Angular momentum drives proton-rich nucleosynthesis in hyperaccreting neutron stars in common envelopes

TL;DR

This paper investigates how angular momentum in hyperaccreting neutron stars during common envelope evolution influences nucleosynthesis, revealing new pathways for element formation and contributions to galactic chemical evolution.

Contribution

It introduces a detailed nucleosynthesis model for accretion disk ejected material in neutron star common envelope systems, highlighting the role of angular momentum in element synthesis.

Findings

Significant rp-process element production in accretion disk ejecta.

Formation of alpha-rich, supernova-like nucleosynthesis products such as $^{44}$Ti and $^{56}$Ni.

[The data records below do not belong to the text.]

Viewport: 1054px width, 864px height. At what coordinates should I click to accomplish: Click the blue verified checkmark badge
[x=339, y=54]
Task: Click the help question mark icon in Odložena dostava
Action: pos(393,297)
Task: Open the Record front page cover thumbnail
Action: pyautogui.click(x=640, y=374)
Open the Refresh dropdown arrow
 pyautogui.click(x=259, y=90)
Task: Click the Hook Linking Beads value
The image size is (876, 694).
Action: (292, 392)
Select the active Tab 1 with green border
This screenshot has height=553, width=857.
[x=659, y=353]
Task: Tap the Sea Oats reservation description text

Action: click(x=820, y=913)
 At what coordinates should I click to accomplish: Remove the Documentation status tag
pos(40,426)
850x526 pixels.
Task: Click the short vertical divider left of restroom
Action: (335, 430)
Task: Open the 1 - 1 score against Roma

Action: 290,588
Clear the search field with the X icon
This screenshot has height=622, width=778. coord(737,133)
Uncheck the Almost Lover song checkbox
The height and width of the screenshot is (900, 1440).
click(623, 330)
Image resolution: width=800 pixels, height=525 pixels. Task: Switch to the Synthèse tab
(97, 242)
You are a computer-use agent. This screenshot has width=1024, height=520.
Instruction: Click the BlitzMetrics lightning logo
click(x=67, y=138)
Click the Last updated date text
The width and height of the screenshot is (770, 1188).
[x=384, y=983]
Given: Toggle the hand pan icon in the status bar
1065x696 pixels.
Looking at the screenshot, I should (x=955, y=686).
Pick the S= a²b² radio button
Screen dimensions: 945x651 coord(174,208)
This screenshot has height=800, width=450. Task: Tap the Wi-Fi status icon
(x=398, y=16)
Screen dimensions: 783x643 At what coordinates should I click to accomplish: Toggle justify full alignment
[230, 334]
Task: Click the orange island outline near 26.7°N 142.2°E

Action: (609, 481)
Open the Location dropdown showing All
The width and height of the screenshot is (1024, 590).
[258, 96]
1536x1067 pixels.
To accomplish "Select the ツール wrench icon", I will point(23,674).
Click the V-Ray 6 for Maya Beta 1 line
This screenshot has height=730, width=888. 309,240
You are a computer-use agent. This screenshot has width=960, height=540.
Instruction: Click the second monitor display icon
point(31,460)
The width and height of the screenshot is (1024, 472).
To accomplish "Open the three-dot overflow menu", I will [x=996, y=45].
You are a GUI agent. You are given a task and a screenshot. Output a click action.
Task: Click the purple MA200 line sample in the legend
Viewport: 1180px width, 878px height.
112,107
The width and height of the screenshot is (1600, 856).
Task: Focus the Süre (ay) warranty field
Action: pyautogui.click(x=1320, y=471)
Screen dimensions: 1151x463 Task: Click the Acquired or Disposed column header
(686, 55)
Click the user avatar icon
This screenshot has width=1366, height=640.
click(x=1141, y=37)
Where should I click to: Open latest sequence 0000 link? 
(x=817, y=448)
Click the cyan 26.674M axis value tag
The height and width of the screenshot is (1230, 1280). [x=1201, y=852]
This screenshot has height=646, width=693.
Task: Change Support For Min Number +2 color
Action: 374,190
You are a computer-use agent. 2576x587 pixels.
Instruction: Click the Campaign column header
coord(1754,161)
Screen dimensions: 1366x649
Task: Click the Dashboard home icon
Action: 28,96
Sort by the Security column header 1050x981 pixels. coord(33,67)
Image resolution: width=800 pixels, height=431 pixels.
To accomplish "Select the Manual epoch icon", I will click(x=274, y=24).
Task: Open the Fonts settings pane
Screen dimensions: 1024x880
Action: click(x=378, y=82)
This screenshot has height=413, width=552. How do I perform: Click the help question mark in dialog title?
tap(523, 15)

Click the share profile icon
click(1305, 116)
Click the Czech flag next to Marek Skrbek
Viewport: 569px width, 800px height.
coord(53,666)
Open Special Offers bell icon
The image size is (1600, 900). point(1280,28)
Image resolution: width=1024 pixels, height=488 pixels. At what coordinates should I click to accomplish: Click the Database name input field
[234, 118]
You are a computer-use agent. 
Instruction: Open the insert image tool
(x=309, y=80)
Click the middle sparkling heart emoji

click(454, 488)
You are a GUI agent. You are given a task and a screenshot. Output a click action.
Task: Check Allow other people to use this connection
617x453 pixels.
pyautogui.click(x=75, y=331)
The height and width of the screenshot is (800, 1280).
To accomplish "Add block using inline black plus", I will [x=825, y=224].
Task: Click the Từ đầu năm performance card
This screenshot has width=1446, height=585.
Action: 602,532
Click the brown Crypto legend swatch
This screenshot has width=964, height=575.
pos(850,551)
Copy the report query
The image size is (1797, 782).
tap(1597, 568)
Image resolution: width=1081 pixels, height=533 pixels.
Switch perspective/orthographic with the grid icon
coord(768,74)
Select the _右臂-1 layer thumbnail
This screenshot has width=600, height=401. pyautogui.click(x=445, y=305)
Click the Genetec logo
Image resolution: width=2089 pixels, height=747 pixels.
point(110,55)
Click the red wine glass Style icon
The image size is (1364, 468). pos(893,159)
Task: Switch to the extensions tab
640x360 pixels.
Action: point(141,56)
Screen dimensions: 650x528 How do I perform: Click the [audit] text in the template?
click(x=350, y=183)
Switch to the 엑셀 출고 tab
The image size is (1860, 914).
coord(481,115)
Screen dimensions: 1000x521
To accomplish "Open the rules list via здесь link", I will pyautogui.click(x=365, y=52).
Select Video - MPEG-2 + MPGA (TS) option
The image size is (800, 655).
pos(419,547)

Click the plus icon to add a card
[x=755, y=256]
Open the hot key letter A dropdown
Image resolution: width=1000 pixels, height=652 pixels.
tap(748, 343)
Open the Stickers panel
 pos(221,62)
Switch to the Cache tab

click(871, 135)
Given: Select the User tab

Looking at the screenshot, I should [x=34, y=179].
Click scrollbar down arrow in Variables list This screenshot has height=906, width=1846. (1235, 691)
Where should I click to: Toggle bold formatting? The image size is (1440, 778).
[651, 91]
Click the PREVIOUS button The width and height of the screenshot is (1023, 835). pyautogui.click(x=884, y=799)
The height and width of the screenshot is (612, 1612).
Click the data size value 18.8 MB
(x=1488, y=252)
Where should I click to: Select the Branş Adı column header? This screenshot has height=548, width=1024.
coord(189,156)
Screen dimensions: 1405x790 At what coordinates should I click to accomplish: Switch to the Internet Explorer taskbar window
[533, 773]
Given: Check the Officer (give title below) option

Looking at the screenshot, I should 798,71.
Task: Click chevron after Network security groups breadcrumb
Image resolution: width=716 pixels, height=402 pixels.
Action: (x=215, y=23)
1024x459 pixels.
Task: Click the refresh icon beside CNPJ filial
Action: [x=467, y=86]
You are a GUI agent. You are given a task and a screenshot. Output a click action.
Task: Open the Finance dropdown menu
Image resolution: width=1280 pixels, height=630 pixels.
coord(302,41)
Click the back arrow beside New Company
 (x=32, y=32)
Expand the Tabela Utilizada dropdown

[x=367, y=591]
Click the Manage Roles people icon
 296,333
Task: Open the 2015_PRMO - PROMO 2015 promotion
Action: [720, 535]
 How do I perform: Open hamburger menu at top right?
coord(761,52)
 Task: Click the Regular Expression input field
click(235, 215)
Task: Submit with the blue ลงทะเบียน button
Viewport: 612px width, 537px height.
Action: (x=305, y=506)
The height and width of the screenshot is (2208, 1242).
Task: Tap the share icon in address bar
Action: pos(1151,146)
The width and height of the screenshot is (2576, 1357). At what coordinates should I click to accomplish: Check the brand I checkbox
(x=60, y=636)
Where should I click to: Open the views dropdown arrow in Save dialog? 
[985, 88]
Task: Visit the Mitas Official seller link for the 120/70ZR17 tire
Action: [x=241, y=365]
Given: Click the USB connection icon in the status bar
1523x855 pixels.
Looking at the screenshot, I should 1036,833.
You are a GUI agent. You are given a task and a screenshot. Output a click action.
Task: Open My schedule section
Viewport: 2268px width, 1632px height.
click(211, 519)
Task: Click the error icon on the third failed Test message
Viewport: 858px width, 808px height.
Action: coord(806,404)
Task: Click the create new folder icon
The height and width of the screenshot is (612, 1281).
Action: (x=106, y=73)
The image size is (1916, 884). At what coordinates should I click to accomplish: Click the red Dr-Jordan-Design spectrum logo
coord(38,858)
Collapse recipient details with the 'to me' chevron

Potential contribution of these processes to galactic chemical evolution.

Abstract

Interacting binaries can produce a wide range of exotic systems, including X-ray binaries and merging neutron stars, through a mass transfer phase called Common Envelope (CE) evolution. A CE phase can occur during rapid expansion as a star as it moves off the main sequence. If the engulfed star is a compact object (e.g. neutron star), a CE phase can lead to hyperaccretion onto the neutron star. Previous work focused on systems in which the accreting material has low angular momentum, studying turbulent outflows. This study investigates the impact of angular momentum on accreting material leading to the formation of an accretion disk. Disk accretion systems lead to very different nuclear burning conditions. This paper presents the results of nucleosynthesis modelling of material ejected from an accretion disk surrounding a 1.5 M$_{\odot}$ neutron star in a CE with a 15 M$_{\odot}$ companion. As material is accreted towards the neutron star, sufficient heating will occur to eject a fracton of the material back into the surrounding envelope, producing a nucleosynthetic yield signature that differs from other explosions. We find that significant mass fractions of rp-process products are synthesised, thereby providing another mechanism for rp-process contribution to galactic chemical evolution, following ejection of the CE. Furthermore, later stages of the CE evolution the accrete helium leading to alpha-rich, supernova-like nucleosynthesis, producing $^{44}$Ti and $^{56}$Ni. Further work on modelling both the accretion disk wind, and the companion envelope ejection, is vital to understand the contributions of these scenarios to chemical evolution.